The nurse is providing discharge instructions for a client following laryngeal surgery. The nurse instructs the client to avoid -coughing. -wearing a scarf over the stoma. -wearing a plastic bib while showering. -swimming.
Correct response: swimming. Explanation: Swimming is not recommended because a client with a laryngectomy can drown without submerging his or her face. Special precautions are needed in the shower to prevent water from entering the stoma. Wearing a loose-fitting plastic bib over the tracheostomy or simply holding a hand over the opening is effective. The nurse also suggests that the client wear a scarf over the stoma to make the opening less obvious. The nurse encourages the client to cough every 2 hours to promote effective gas exchange.
A client comes into the Emergency Department with epistaxis. What intervention should you perform when caring for a client with epistaxis? -Apply direct continuous pressure. -Apply a moustache dressing. -Provide a nasal splint. -Place the client in a semi-Fowler's position.
Correct response: Apply direct continuous pressure. Explanation: The severity and location of bleeding determine the treatment of a client with epistaxis. To manage this condition, the nurse should apply direct continuous pressure to the nares for 5 to 10 minutes with the client's head tilted slightly forward. Application of a moustache dressing or a drip pad to absorb drainage, application of a nasal splint, and placement of the client in a semi-Fowler's position are interventions related to the management of a client with a nasal obstruction.

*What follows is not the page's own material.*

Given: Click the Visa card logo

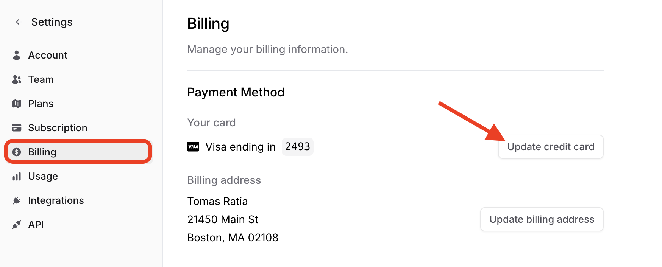Looking at the screenshot, I should [x=193, y=147].
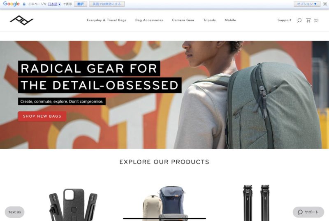Click the Peak Design logo icon
Image resolution: width=329 pixels, height=221 pixels.
click(22, 20)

A nurse has pharyngitis and will be providing self care at home. It is most important for the nurse to -Stay in bed when experiencing a fever -Place an ice collar on the throat to relieve soreness -Properly dispose of used tissues -Seek medical help if he experiences inability to swallow
Correct response: Seek medical help if he experiences inability to swallow Explanation: The client should seek medical assistance if swallowing is impaired to prevent aspiration. Following Maslow's hierarchy of needs, airway clearance is the highest priority.

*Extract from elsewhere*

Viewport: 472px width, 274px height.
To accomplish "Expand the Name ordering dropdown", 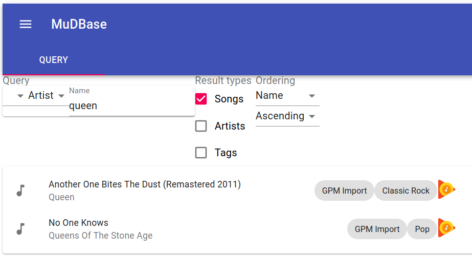I will [287, 96].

A nurse is providing instructions for the client with chronic rhinosinusitis. The nurse accurately tells the client: -Caffeinated beverages are allowed. -You may drink 1 glass of alcohol daily. -Do not perform saline irrigations to the nares. -Sleep with the head of bed elevated.
Correct response: Sleep with the head of bed elevated. Explanation: General nursing interventions for chronic rhinosinusitis include teaching the client how to provide self-care. These measures include elevating the head of the bed to promote sinus drainage. Caffeinated beverages and alcohol may cause dehydration. Saline irrigations are used to eliminate drainage from the sinuses.
Which intervention regarding nutrition is implemented for clients who have undergone laryngectomy? -Use enteral feedings after the procedure -Season food to suit an increased sense of taste and smell -Offer plenty of thin liquids when intake resumes -Recommend the long-term use of zinc lozenges
Correct response: Use enteral feedings after the procedure Explanation: Enteral feedings are used 10 to 14 days after a laryngectomy to avoid irritation to the sutures and reduce the risk of aspiration. When oral intake resumes, the nurse offers small amounts of thick liquids. Following a laryngectomy, the client may experience anorexia related to a diminished sense of taste and smell. Excess zinc can impair the immune system and lower the levels of high-density lipoproteins ("good" cholesterol). Therefore, long-term or ongoing use of zinc lozenges to prevent a cold is not recommended.